Monthly Archives: May 2011

Starting to Walk

So today I started what I hope will be a new routine for me: walking to work.

It’s about 2.5 miles one way from my front door to my office, and about 500 feet of elevation gain along the way.  I did it today in 35 minutes – not too shabby, if I do say so myself.  And it’s a beautiful walk to boot.  I’m hoping to use this routine as a sort of training for hiking longer trails in the future – I figure that walking 5 miles 6 days a week (Delilah and I take 5-mile walks more or less every Saturday) is decent starter training for walking 20 miles a day 7 days a week further down the line.

More Work on Feralor

I finally got some time in this weekend to do some work on Feralor.  I haven’t had much time to work on it since late January, and it feels good to get back in to the code.  The first thing I did was I moved all the computation of the interactive map tiles to the client’s web browser, instead of processing that data on the server.  At the moment, this means blockier images (because JavaScript isn’t as fast a C or C++) but on the other hand, it requires no storage or computation on my server, which makes for an infinitely more scalable system (and keeps my hosting costs down).  I also changed around some of the UI stuff to be a bit more polished, and I made the avatar gallery more browsable (before, you had to know the name of a friend’s avatar to see it; now you can view a list of all the names that have been registered so far and click on the one you are interested in).  This will probably break down once more people start registering, but I’ll cross that bridge when I get to it.
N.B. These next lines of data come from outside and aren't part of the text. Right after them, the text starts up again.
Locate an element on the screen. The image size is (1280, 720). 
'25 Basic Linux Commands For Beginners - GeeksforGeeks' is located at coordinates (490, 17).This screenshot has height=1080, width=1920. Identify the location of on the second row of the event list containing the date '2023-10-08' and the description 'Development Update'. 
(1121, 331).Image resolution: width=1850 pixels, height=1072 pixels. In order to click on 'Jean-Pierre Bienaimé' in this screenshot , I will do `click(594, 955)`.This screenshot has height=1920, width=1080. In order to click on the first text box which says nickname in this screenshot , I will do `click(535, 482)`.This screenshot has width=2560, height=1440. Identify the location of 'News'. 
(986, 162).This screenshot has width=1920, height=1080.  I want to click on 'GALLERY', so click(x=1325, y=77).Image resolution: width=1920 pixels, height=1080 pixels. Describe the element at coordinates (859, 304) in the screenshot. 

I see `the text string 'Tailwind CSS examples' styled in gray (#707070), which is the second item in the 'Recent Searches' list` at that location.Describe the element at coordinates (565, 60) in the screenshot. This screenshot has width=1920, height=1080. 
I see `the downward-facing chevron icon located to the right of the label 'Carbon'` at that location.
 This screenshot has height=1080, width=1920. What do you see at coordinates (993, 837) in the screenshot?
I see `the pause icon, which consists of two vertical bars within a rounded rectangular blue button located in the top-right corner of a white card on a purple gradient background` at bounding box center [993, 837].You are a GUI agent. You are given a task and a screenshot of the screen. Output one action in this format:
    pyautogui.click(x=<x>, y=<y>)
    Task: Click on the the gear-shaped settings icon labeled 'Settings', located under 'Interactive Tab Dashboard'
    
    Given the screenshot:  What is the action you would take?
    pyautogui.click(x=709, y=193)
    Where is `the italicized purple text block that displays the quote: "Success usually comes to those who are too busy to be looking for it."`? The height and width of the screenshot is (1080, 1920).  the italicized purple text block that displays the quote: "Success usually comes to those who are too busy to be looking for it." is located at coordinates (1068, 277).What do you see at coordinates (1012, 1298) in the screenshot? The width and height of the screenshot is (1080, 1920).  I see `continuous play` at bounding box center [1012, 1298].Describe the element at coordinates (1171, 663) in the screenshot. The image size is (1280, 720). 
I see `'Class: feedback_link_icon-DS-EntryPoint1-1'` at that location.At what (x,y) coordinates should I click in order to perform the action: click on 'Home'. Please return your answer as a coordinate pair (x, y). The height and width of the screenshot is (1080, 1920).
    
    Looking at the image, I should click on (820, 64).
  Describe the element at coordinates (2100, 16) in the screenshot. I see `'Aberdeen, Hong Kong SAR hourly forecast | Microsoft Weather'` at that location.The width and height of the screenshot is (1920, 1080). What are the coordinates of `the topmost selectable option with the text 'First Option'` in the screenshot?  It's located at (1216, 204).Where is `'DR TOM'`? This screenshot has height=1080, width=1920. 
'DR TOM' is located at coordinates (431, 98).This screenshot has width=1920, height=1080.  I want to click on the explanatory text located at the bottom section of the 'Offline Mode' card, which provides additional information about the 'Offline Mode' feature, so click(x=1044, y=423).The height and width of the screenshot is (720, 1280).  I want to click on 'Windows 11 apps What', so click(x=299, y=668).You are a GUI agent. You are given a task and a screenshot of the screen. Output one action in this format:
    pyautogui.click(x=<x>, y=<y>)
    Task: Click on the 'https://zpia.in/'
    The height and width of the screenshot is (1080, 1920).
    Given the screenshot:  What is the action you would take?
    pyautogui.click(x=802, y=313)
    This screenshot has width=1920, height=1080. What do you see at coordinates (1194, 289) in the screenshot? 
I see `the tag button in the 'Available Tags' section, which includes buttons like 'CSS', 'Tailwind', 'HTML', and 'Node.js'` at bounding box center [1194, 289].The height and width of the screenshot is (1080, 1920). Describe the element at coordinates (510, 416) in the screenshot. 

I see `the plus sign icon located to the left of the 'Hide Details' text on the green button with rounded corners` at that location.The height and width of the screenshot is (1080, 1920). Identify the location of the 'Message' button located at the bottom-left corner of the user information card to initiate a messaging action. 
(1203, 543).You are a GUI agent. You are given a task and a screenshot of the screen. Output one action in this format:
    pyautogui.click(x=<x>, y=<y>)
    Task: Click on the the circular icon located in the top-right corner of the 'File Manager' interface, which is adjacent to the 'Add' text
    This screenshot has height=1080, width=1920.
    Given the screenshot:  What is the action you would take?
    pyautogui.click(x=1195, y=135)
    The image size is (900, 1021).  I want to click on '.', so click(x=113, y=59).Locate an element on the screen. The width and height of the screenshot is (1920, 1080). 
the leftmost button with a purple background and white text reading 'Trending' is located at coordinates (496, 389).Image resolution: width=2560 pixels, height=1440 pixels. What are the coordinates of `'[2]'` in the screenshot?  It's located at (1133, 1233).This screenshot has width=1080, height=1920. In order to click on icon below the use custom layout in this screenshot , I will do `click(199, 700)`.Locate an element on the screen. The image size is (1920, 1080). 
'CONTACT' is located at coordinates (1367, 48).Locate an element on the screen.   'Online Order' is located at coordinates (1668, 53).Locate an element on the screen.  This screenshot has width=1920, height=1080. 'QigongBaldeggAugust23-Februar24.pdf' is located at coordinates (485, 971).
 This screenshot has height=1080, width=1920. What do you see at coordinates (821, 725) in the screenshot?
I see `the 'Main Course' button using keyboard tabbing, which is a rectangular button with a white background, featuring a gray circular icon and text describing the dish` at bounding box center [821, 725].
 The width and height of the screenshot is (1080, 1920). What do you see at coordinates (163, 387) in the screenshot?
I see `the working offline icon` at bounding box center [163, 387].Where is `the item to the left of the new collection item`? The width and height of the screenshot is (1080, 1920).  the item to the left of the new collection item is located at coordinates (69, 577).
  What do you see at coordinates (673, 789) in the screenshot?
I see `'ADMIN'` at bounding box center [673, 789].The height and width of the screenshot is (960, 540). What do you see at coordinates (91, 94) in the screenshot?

I’m feeling pretty good about the project again, and I’m very motivated too.  I’m hoping to get some more work done on it in the weeks to come and maybe even have people start logging in and poking around soonish.

Mike Row on Skilled Labor

Mike Rowe, the guy behind Dirty Jobs, just testified before Congress about the total lack of skilled labor in this country:

A few months ago in Atlanta I ran into Tom Vilsack, our Secretary of Agriculture. Tom told me about a governor who was unable to move forward on the construction of a power plant. The reason was telling. It wasn’t a lack of funds. It wasn’t a lack of support. It was a lack of qualified welders.

In high schools, the vocational arts have all but vanished. We’ve elevated the importance of “higher education” to such a lofty perch that all other forms of knowledge are now labeled “alternative.” Millions of parents and kids see apprenticeships and on-the-job-training opportunities as “vocational consolation prizes,” best suited for those not cut out for a four-year degree. And still, we talk about millions of “shovel ready” jobs for a society that doesn’t encourage people to pick up a shovel.

In a hundred different ways, we have slowly marginalized an entire category of critical professions, reshaping our expectations of a “good job” into something that no longer looks like work. A few years from now, an hour with a good plumber — if you can find one — is going to cost more than an hour with a good psychiatrist. At which point we’ll all be in need of both.

I came here today because guys like my grandfather are no less important to civilized life than they were 50 years ago. Maybe they’re in short supply because we don’t acknowledge them they way we used to. We leave our check on the kitchen counter, and hope the work gets done. That needs to change.

I’ve been saying this for years.  This country is so hell-bent on getting everyone a 4-year degree, and nobody realizes that this country needs skilled labor (and unskilled labor, for that matter).  We need plumbers and construction workers and sanitary engineers just as much as doctors and lawyers, and perhaps even more so.

Adding Some Old Content

At some point, I lost a bunch of the original content on my web site.  Some of those things I really miss.  For example, I had a large number of pictures that my friend Dan and his friend Jake took on a cross-country trip during which they visited a whole bunch of national parks.  I also had a large collection of random crap that I thought was funny or pertinent at the time.  This web site has functioned as something of a public journal of what was going on at my life at any particular point in time.

Well, just for shits and grins, I visited the Internet archive today and to my immense satisfaction, I found that they have a fairly complete archive of a lot of the older content of my site, and so I started copying parts of it back into the live site again.  Hopefully I’ll be able to get it all, or at least the quotes and funny stuff that I used to have before (although it appears as though most of the picture attachments are not available), and perhaps even the journal content itself.

Tinkerer’s Rules

This is beautiful:

Tinkerer's Rules

Tinkerer's Rules

I bought one and will be having it framed shortly, and then it will find its way to my office to be displayed for all to enjoy.

Killing Osama

 

Killing Osama

Killing Osama

My favorite user-contributed quote posted on BoingBoing:

Obama looks like he was just walking down the hall and decided to pop in the room that everyone’s hanging out in. He grabbed a chair and was like, “What’s everybody watch….oh.”